The reviewer comes in cold, on purpose
The subagent that reviews each fix is not the one that wrote it, and it doesn't carry the fixer's context. That matters more than it sounds. The agent that wrote the fix has already convinced itself the fix is right; it has a stake in its own reasoning. A fresh agent comes in with no investment in the approach, and you can point it straight at the things an author is worst at seeing: blind spots, weak assumptions, code paths the tests don't exercise, optimizations the author didn't reach for. The uncontaminated context is the whole value, and treating the reviewer as a rubber stamp wastes the most useful property it has.
What it can't do is escape the priors it shares with the fixer. Both are instances of the same model. If the model has a systematic misunderstanding, some API semantic it consistently gets wrong, a pattern it reaches for that's quietly a mistake, a fresh instance is prone to the same error and won't flag it, because it doesn't see it as an error either. Fresh context catches context-bound mistakes. It does not catch model-level ones.
So correctness in this loop rests on three things doing three different jobs. The fresh reviewer guards against the fixer's tunnel vision and the weaknesses the tests don't reach. The green suite guards against behavioral regressions. And the error neither fully catches, the model being confidently and consistently wrong in a way both instances share, is exactly what my own judgment at the test layer is for: the coverage I demand up front, and the gaps I find by driving the software each cycle. That's the layer I kept for myself. Deciding what the suite has to cover means asking what failure modes aren't represented anywhere, which is a harder discipline than reading an implementation, not an easier one.
The human judgment didn't disappear when I stopped reading code. It concentrated into the one decision the agents can't make for me, because they'd make it with the same blind spots that produced the code. That decision got more important, not less.

--- YOUR TASK ---
Answer these questions from the passage above on the fresh reviewer.
(a) Which kind of mistakes does fresh context fail to catch?
(b) What does the green suite guard against?
(c) What is the reviewer not given from the agent that wrote the fix?

--- DATA SUPPLIED ---

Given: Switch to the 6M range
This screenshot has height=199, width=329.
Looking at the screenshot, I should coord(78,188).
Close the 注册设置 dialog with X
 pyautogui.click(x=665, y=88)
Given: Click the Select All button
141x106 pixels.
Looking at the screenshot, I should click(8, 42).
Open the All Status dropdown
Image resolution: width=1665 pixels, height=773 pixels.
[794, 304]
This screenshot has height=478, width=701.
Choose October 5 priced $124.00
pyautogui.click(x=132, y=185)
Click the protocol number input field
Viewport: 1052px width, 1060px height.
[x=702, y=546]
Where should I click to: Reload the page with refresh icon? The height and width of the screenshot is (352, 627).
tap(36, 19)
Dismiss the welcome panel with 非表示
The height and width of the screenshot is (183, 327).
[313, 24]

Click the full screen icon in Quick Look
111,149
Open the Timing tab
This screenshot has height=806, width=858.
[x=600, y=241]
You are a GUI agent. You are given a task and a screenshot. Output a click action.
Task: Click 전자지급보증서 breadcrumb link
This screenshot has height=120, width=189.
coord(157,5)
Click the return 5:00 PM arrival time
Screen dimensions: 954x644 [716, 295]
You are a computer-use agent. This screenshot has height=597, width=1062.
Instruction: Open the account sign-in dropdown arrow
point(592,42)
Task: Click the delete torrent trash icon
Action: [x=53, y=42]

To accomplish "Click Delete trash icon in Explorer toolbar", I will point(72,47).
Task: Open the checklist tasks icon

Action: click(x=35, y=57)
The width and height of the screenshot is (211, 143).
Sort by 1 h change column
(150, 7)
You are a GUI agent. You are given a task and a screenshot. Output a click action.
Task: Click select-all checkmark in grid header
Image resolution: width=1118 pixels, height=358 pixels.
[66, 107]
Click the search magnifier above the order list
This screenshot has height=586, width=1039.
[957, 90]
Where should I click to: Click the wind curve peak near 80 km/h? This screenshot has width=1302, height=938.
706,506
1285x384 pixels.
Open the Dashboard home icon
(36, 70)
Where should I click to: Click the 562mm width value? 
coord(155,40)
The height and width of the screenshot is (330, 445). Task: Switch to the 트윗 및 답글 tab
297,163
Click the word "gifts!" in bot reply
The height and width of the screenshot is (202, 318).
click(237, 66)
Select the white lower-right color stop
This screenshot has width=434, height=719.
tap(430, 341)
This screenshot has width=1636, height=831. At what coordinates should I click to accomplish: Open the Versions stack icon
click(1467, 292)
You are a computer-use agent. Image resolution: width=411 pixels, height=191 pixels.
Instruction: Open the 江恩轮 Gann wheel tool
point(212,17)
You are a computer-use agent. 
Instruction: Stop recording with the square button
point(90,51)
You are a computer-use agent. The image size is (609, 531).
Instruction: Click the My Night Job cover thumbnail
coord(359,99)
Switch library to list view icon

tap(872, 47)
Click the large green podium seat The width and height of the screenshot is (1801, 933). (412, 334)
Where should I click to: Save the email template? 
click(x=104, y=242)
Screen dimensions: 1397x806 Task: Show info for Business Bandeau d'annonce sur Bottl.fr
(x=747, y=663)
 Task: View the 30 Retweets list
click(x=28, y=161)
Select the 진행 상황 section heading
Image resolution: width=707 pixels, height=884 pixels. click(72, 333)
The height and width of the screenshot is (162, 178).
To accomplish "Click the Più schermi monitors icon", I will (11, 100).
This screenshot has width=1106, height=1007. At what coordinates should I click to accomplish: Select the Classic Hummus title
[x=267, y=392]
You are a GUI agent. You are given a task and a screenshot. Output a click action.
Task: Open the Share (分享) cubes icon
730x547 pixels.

--- REPLY TO THE TASK ---
(a) Model-level mistakes.
(b) Behavioral regressions.
(c) The fixer's context.